The Independent, another possible supporter, was in a similar mood.
“A competent image consultant could have warned him not to emerge into the public eye looking as he did. Far from giving him a Churchillian look, his blue shirt, crimson tie and cropped hair created – as one wag pointed out on Twitter – a curious resemblance to John Inman, from the 1970s’ sitcom Are you Being Served?
“But what was much more serious – the elephant in the room, so to speak – was Assange’s wilful failure to say anything about the actual reason that the Swedish police want to question him.”
But The Sun, which seems to be an increasingly serious paper these days, was similar in tone to The Independent, without the theatrical references was quite matter of fact.
“Odious Julian Assange loved every second of his pompous balcony rant. His speech was long on egotistical claptrap, but oddly failed to mention what this extradition case is actually about — the rape of one woman and sexual molestation of another.
“If Mr Assange really does believe in the importance of transparent justice in a democratic state, he should subject HIMSELF to it now and get on the first plane to Sweden.”
Moving to Assange’s home country of Australia, the Australian takes a more practical approach.
“Assange is an Australian and Australia is a staunch US ally. If Assange’s legal future became a major talking point in this country, you could probably expect a bit of nationalism to intrude. It’s likely, though not certain, that Assange would be seen as wearing the white jersey and the US perceived as wearing a black one. In other words, it probably wouldn’t transpire as a US public relations triumph.”

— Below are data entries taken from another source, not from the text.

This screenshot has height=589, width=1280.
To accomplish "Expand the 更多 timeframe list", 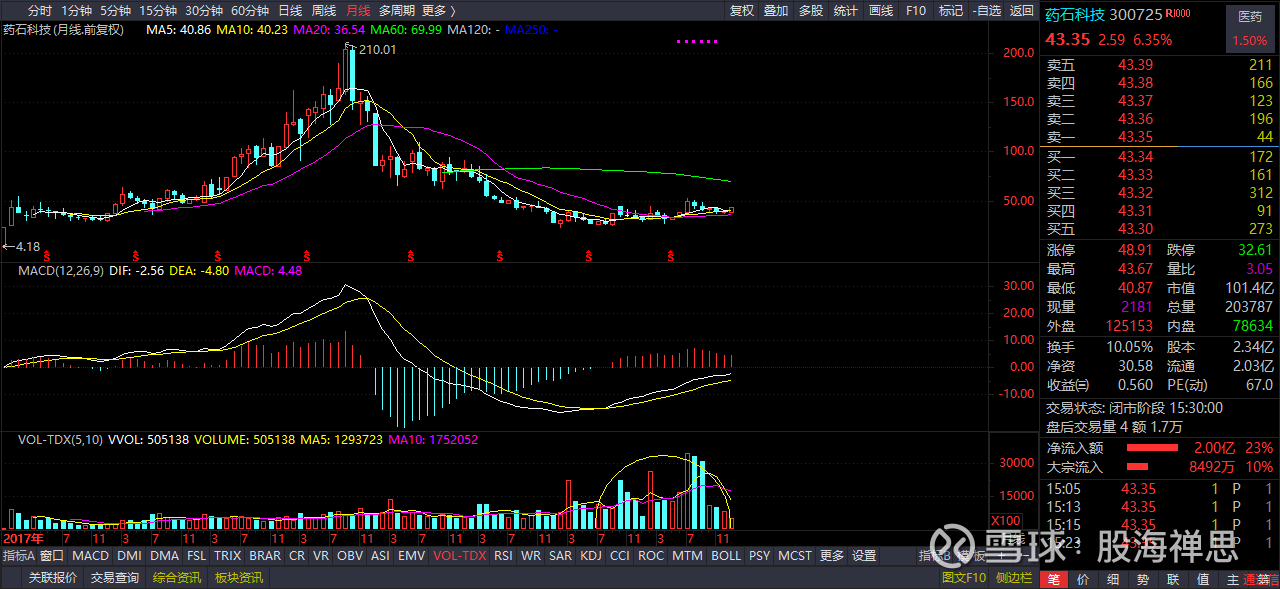I will point(438,11).
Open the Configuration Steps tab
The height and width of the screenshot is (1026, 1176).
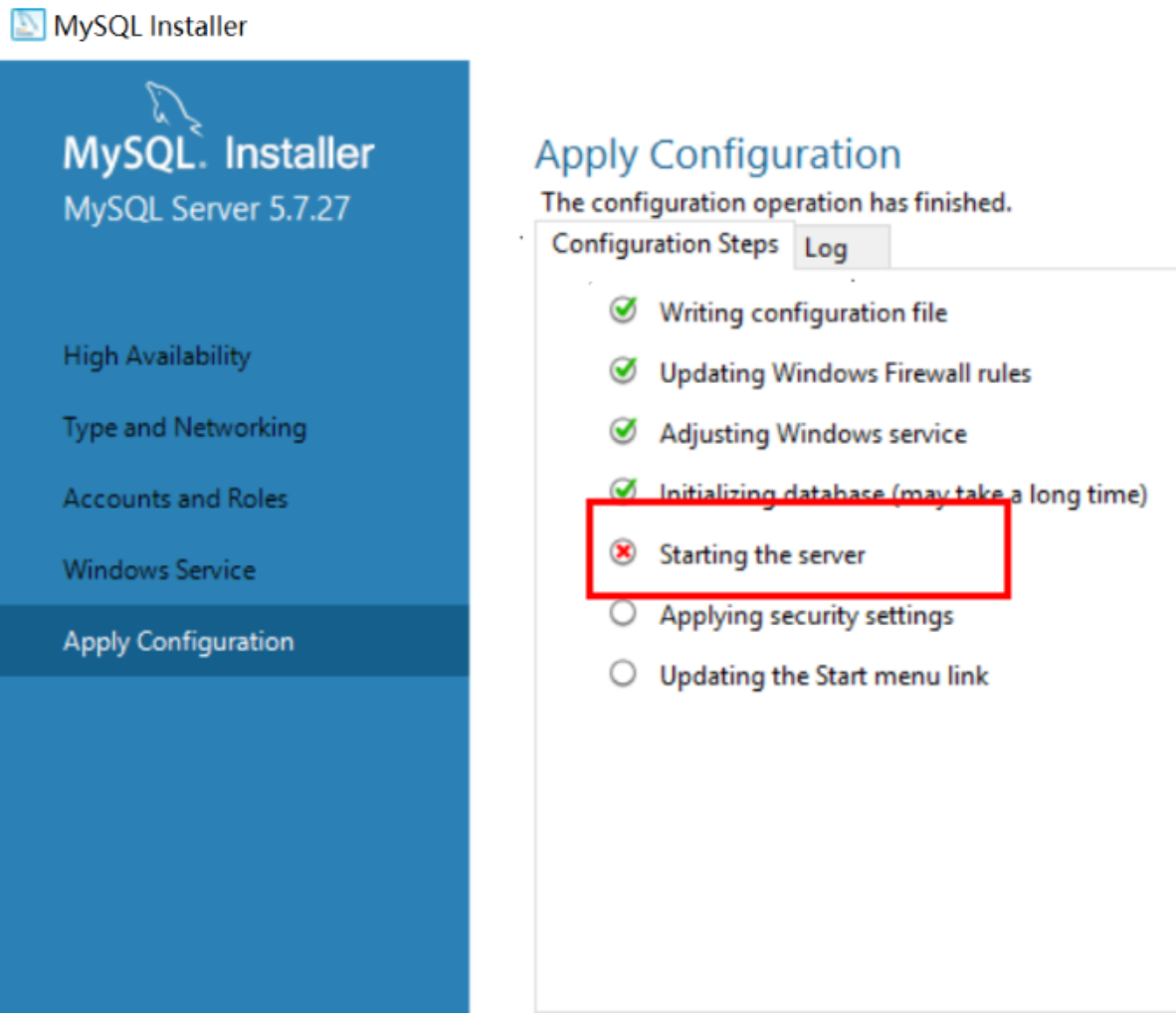(x=665, y=245)
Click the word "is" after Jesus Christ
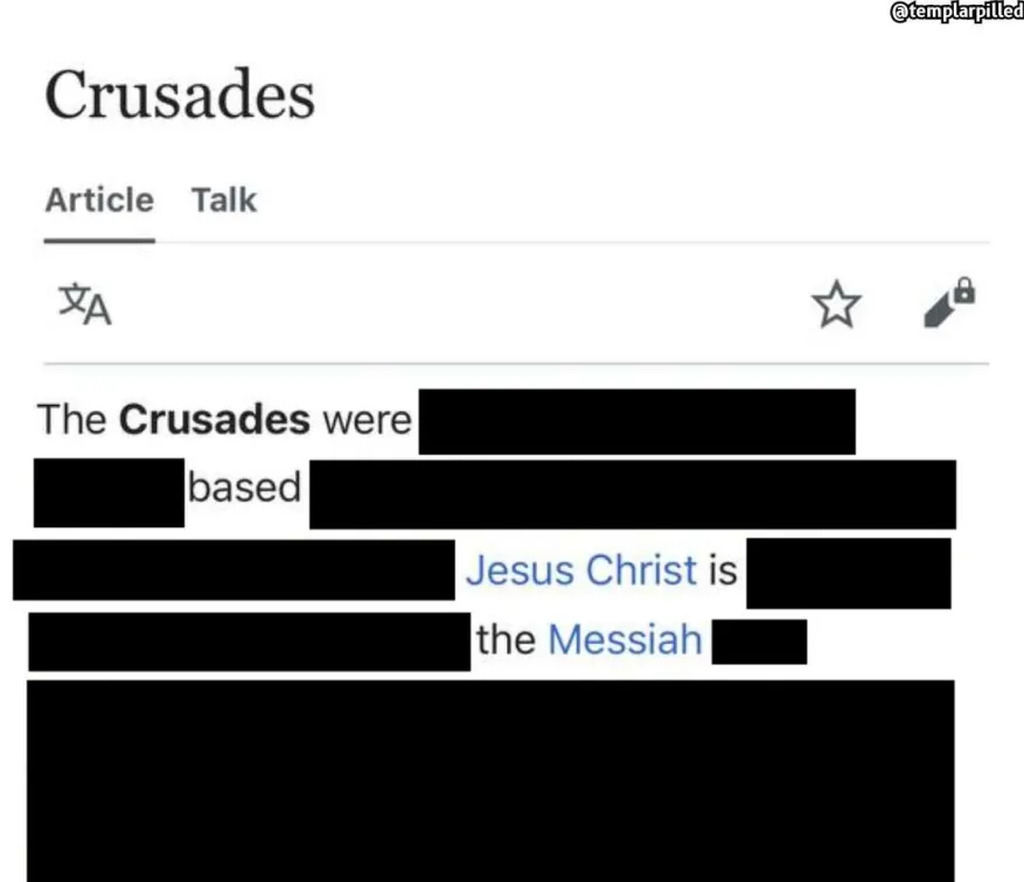 [x=722, y=570]
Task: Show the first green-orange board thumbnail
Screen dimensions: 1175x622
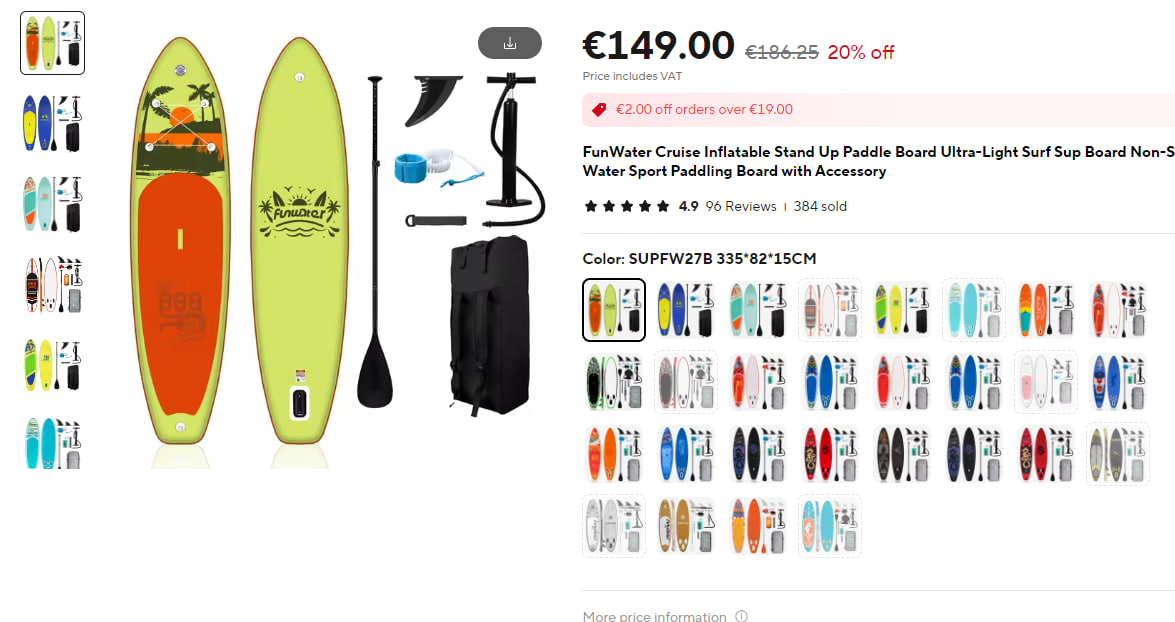Action: coord(52,43)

It’s a mess and the sooner it’s cleaned up, the better.
A Woman’s Touch Is Needed
That’s not meant to be sexist, but I do lack a certain amount of female help and guidance.
Take this morning, I woke up and thought, I’d got a splinter in my foot. If I had, it’s probably my own fault as I’m always bare footed around the house. But there was no-one with the supreme experience of a mother to have a look and possibly a dig. So in the end, I went to Upper Street and asked in Shuropody. As it happened, an Australian from Brisbane, by the name of Gabby was free and gave my feet a quick service. The problem was a small corn, which was expertly dealt with.
So this small problem was solved, but then others have not been so simple to deal with, if I had a woman nearby, to ask for help.
A question though I must ask, is why do most of the Australians I meet seem to come from Brisbane? And why do most of them seem to know a coeliac or two?